Staff are always encouraged to do more training, but it would be so valuable and empowering if we residents were also trained to some degree. The laws and community values around sexual consent have changed over time, and these changes are so empowering, especially for older women. Please consider sharing this empowerment with your residents, and help them contribute to their own sexual safety.
Report, - always
When a sexual assault occurs, there is no question that there is harm to the victim. This is a given, and how the victim displays their pain bears no relationship to the action that must be taken. Sexual assault must always be reported to the Serious Incident Response Scheme (SIRS) as a Priority 1 incident.
Trauma informed care
Staff need to understand that so many residents have experienced trauma – whether they have told you about it or not. If a person with dementia says they have been sexually assaulted in residential aged care, that does not automatically mean they are recalling a childhood sexual assault. A sexual assault in aged care can also trigger memories of earlier trauma. You need to listen and you need to provide support.
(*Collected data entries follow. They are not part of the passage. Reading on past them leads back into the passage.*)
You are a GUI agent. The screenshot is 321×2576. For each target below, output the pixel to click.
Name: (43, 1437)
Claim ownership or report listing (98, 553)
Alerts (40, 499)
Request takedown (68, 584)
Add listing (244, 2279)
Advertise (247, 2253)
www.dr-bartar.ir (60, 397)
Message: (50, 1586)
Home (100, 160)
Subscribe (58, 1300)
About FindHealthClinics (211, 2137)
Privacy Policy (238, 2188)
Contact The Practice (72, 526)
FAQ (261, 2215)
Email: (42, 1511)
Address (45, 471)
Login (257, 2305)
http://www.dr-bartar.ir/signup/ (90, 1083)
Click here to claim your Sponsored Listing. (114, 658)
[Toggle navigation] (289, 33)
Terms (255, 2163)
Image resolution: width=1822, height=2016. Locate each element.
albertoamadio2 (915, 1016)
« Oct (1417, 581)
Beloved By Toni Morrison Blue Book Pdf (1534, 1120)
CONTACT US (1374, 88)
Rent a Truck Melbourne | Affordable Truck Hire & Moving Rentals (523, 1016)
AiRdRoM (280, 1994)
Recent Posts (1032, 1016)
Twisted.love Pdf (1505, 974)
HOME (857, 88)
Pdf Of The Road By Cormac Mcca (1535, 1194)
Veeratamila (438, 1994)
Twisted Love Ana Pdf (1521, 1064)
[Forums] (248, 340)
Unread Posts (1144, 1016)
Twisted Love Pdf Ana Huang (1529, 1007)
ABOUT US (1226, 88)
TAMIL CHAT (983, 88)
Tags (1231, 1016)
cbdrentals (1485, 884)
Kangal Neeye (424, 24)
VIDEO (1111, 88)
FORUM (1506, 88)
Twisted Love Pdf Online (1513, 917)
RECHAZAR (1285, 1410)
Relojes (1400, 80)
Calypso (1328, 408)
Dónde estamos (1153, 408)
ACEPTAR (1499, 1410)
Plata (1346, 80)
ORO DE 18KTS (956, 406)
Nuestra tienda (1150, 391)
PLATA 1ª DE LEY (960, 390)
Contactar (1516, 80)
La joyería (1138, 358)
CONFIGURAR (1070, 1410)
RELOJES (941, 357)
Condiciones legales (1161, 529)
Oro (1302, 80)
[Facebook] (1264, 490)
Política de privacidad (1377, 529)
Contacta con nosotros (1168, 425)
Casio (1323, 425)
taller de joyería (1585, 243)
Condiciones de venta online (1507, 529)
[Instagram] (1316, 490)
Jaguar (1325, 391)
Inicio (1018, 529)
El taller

Please imagine you are in the situation of having been sexually assaulted, you have the feelings of it, but can’t communicate those feelings, or relate them to any event as the memory is gone. You still feel the distress but can’t say what it relates to.
Understand what the resident is feeling and act to make sure they feel safe and are not distressed. Understand that there may be triggers, for example if the victim is in the same room, same surroundings, same everything – it may not help them feel safer. Please consider changing at least something, by way of acknowledgement, and to signal to the resident that they have been heard and are being actively protected.
Give them the option to access a sexual assault counsellor – they don’t have to be able to speak to benefit from someone who can provide them with professional support.
This may seem meaningless to you, if you are still in the head space that action is not worthwhile unless the recipient is grateful or responsive, but I'd argue that inside the heart of the person, it will be appreciated.
This paper is about sexual consent – but it has focused on sexuality and intimacy more broadly. If you are going to help people living with dementia navigate sexual consent you need to be confident and comfortable talking about sexual intimacy. We need you to know that intimacy matters to us – because we are human beings. We want you to know the facts about sexuality and we want you to ask us about what we want. Sexual consent isn’t a tick box. It's about understanding our human right to sexual intimacy – and understanding that we all need to have the conversations, even when they are not comfortable. We need you to help make sure we are safe.